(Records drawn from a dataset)
━━━━━━

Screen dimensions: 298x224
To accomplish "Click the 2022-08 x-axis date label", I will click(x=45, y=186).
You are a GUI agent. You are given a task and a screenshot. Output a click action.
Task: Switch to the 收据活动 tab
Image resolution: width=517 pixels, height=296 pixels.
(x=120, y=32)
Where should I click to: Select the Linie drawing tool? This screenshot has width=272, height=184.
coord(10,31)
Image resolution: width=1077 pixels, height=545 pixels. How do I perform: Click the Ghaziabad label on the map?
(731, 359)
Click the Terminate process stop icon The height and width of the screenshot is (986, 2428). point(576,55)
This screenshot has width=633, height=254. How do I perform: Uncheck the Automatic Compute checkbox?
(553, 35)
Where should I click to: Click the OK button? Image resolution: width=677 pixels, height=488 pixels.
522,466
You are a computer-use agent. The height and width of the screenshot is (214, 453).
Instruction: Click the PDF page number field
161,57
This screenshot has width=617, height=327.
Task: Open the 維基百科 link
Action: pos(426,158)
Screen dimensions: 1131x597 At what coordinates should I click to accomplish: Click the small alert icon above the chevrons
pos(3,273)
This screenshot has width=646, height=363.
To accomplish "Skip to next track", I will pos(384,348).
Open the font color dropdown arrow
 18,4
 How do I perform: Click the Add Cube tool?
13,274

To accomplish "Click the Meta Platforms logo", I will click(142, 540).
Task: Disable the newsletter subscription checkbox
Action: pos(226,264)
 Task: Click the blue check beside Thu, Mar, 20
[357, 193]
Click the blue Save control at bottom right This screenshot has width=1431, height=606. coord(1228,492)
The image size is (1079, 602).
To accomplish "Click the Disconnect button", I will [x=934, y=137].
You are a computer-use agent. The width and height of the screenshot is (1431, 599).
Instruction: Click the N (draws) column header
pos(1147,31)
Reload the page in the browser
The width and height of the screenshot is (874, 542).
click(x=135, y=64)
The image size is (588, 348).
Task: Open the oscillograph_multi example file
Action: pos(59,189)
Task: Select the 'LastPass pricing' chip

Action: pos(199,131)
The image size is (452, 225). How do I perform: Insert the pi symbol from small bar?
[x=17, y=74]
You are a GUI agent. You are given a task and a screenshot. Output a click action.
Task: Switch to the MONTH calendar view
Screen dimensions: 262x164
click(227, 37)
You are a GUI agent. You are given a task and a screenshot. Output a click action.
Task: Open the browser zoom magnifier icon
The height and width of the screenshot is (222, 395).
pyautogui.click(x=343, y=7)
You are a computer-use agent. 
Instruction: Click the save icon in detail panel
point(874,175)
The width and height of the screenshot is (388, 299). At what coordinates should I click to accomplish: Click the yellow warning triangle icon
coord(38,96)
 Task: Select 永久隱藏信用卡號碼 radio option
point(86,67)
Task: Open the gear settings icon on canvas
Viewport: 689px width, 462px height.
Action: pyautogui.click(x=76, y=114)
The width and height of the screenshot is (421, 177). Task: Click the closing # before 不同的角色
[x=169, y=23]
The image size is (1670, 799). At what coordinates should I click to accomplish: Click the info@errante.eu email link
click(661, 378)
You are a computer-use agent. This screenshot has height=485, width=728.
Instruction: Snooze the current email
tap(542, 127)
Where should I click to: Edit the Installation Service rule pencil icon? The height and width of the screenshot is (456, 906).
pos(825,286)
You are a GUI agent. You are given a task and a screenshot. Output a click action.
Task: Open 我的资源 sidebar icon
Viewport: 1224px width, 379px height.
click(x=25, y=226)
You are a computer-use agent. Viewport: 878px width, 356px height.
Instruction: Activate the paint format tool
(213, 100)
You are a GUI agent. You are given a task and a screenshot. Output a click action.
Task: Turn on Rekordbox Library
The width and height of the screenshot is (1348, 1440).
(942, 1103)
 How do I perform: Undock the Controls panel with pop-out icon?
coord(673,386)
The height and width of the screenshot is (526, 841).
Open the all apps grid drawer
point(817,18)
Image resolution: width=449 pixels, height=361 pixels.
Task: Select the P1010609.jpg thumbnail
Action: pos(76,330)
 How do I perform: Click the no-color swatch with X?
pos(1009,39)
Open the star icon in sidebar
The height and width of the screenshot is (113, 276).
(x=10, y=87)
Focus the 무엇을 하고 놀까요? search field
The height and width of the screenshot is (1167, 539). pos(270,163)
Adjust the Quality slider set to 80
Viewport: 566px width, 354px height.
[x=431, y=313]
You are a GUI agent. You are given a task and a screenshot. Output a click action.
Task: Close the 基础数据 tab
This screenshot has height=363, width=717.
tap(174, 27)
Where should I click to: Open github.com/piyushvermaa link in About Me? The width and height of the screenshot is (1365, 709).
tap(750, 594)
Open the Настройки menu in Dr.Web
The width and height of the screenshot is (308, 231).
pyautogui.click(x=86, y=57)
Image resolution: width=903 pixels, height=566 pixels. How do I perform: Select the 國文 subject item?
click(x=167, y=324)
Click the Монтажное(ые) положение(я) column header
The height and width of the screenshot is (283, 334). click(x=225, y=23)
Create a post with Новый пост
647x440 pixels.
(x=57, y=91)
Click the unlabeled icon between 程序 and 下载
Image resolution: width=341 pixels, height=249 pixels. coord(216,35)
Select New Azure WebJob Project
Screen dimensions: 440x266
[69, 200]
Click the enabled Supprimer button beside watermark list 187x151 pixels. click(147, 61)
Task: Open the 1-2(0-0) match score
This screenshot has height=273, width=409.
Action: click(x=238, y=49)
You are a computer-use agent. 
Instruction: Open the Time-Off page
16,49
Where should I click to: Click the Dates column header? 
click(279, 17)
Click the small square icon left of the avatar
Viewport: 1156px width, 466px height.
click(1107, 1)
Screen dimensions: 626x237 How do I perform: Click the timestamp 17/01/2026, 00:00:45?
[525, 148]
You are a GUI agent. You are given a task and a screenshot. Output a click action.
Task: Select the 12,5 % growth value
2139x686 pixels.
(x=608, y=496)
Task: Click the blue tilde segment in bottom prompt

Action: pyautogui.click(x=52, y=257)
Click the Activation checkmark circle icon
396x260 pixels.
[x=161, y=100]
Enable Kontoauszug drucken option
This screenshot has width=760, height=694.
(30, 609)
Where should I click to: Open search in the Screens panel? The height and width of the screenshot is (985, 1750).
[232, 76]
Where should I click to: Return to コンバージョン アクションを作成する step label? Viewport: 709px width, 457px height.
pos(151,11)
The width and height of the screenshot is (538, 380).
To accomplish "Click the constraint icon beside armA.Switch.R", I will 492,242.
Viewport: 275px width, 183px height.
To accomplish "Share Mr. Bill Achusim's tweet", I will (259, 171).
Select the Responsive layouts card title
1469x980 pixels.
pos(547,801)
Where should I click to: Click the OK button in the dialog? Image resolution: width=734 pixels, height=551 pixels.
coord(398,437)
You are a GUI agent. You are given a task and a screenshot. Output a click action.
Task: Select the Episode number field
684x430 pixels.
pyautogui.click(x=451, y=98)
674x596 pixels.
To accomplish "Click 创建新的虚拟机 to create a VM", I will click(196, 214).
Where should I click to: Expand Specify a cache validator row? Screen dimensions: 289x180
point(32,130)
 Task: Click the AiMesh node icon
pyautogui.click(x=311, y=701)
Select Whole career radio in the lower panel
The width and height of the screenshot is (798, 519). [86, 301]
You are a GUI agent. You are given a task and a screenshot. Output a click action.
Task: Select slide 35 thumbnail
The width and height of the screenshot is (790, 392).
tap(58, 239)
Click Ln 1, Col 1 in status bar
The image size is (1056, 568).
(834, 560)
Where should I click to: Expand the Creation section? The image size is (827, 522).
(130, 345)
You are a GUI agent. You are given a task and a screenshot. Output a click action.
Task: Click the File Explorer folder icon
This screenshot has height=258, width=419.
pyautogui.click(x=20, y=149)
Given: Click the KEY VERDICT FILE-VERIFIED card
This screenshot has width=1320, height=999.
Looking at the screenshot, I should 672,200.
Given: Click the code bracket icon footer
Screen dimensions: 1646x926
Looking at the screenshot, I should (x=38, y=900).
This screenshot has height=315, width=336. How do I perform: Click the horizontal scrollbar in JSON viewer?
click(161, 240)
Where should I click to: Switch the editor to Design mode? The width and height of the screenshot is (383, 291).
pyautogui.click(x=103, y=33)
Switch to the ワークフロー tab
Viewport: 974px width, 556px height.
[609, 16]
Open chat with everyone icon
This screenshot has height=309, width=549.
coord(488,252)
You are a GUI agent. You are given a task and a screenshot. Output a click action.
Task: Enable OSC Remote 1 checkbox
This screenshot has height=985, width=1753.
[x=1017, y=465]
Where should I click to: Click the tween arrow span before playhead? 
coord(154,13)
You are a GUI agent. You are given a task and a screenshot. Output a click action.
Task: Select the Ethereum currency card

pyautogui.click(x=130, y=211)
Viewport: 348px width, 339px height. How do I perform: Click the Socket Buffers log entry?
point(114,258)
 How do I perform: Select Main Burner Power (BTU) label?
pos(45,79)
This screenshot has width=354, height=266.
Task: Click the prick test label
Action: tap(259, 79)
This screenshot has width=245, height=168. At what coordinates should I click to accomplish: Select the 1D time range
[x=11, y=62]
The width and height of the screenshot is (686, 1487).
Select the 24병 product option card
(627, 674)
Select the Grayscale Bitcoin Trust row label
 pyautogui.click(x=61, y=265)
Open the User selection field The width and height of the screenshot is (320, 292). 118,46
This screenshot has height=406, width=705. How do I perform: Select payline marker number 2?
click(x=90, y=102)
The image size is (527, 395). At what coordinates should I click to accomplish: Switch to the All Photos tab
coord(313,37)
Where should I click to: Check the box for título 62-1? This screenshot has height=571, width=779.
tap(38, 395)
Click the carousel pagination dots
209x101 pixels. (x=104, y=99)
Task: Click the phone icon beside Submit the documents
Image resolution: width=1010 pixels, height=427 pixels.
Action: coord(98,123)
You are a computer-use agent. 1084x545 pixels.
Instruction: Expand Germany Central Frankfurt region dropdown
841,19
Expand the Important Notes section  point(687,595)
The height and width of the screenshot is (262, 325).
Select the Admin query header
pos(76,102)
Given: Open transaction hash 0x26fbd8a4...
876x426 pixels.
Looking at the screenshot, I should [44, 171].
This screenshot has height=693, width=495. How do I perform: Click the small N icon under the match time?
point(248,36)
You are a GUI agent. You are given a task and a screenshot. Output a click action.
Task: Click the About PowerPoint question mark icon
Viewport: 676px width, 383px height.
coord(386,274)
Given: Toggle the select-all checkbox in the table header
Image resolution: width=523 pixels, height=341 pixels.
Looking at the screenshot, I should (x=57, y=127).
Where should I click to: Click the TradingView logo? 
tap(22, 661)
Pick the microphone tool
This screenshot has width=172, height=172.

━━━━━━

Exercise brief:
Look through the data and show every line containing "computer".

Problem solution:
You are a computer-use agent. The height and width of the screenshot is (214, 453).
You are a computer-use agent. The width and height of the screenshot is (1431, 599).
You are a computer-use agent. 
You are a computer-use agent. This screenshot has height=485, width=728.
You are a computer-use agent. Viewport: 878px width, 356px height.
You are a computer-use agent. 
You are a computer-use agent. 1084x545 pixels.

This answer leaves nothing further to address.